Last year, I was far too cynical about the Supreme Court. I didn’t think that the 6-3 conservative majority would make much of a difference. As always, I expected John Roberts would prevail in the end and that Roe would be upheld in some face saving decision that preserved Mississippi’s abortion law while chipping away at abortion rights. A year later, Alabama and most other Southern states have ended a woman’s right to choose. This seemed unimaginable until it actually happened.
Uncle Tom is back. He has been waiting for this moment in his dissents for decades. The Supreme Court will be issuing major rulings in this term on affirmative action and the Voting Rights Act.
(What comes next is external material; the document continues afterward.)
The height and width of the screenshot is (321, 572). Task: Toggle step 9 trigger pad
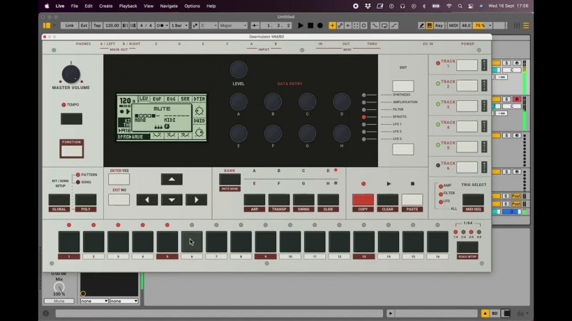click(x=265, y=242)
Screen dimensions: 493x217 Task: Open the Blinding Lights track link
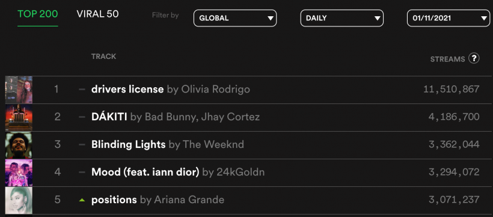coord(128,145)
“WASHINGTON — The last Supreme Court term ended with a series of judicial bombshells in June that eliminated the right to abortion, established a right to carry guns outside the home and limited efforts to address climate change. As the justices return to the bench on Monday, there are few signs that the court’s race to the right is slowing.
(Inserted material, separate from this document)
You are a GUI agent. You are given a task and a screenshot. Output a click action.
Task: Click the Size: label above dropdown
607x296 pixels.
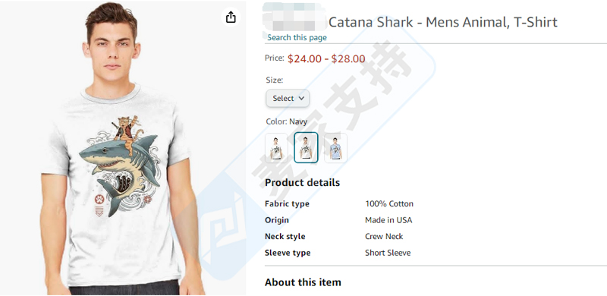(275, 80)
The new term will feature major disputes on affirmative action, voting, religion, free speech and gay rights. And the court’s six-justice conservative supermajority seems poised to dominate the new term as it did the earlier one.
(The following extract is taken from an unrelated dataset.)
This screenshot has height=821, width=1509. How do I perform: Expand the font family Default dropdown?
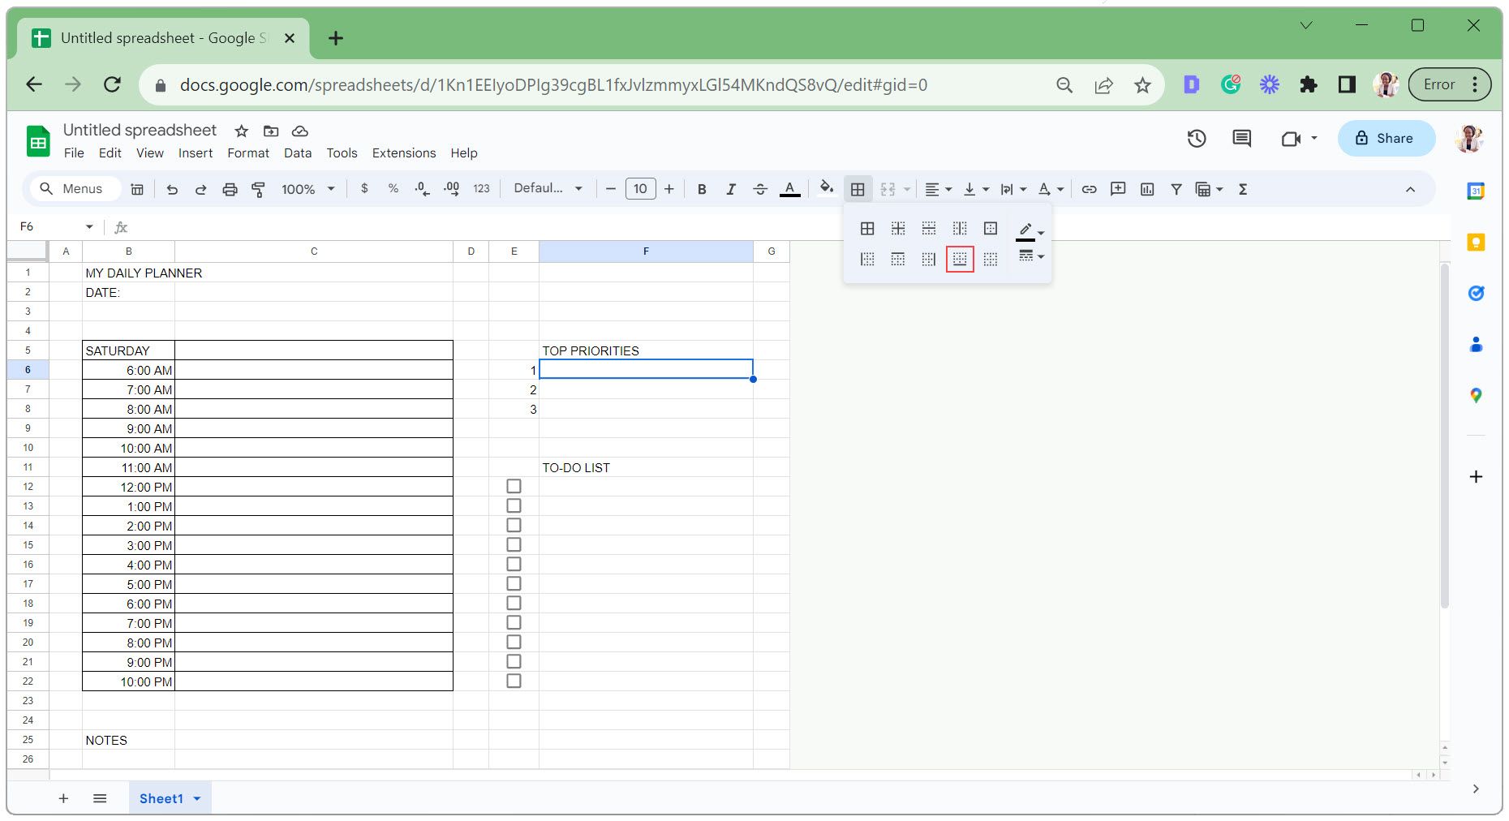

“On things that matter most,” said Irv Gornstein, executive director of the Supreme Court Institute at Georgetown Law, “get ready for a lot of 6-3’s.” …”
Irv Gornstein anticipates major defeats for progressive activists.
Affirmative action, which has been on life support since Grutter v. Bollinger, looks like it is poised to fall next. Back when I was in college, Sandra Day O’Connor anticipated in Grutter in 2003 that “we expect that 25 years from now, the use of racial preferences will no longer be necessary to further the interest [in student body diversity] approved today.” It has been 20 years since Grutter.
“Several of the biggest cases concern race, in settings as varied as education, voting and adoptions.
They include challenges to the race-conscious admissions programs at Harvard and the University of North Carolina. As in last term’s abortion case, Dobbs v. Jackson Women’s Health Organization, longstanding precedents are at risk. …
Those changes put more than 40 years of affirmative action precedents at risk, including Grutter v. Bollinger, a 2003 decision in which the Supreme Court endorsed holistic admissions programs, saying it was permissible to consider race as one factor among many to achieve educational diversity. Writing for the majority in that case, Justice Sandra Day O’Connor said she expected that “25 years from now,” the “use of racial preferences will no longer be necessary.”The court seems poised to say that the time for change has arrived several years early in the two new cases, Students for Fair Admissions v. Harvard, No. 20-1199, and Students for Fair Admissions v. University of North Carolina, No. 21-707. They are set to be argued on Oct. 31.
The role race may play in government decision-making also figures in a voting rights case to be argued Tuesday, Merrill v. Milligan, No. 21-1086. The case is a challenge under the Voting Rights Act to an Alabama electoral map that a lower court had said diluted the power of Black voters. …”
The two cases which will likely overturn Grutter, Students for Fair Admissions v. Harvard and Students for Fair Admissions v. University of North Carolina, are set to be argued on Halloween. We should have a good idea about the fate of affirmative action before the midterms.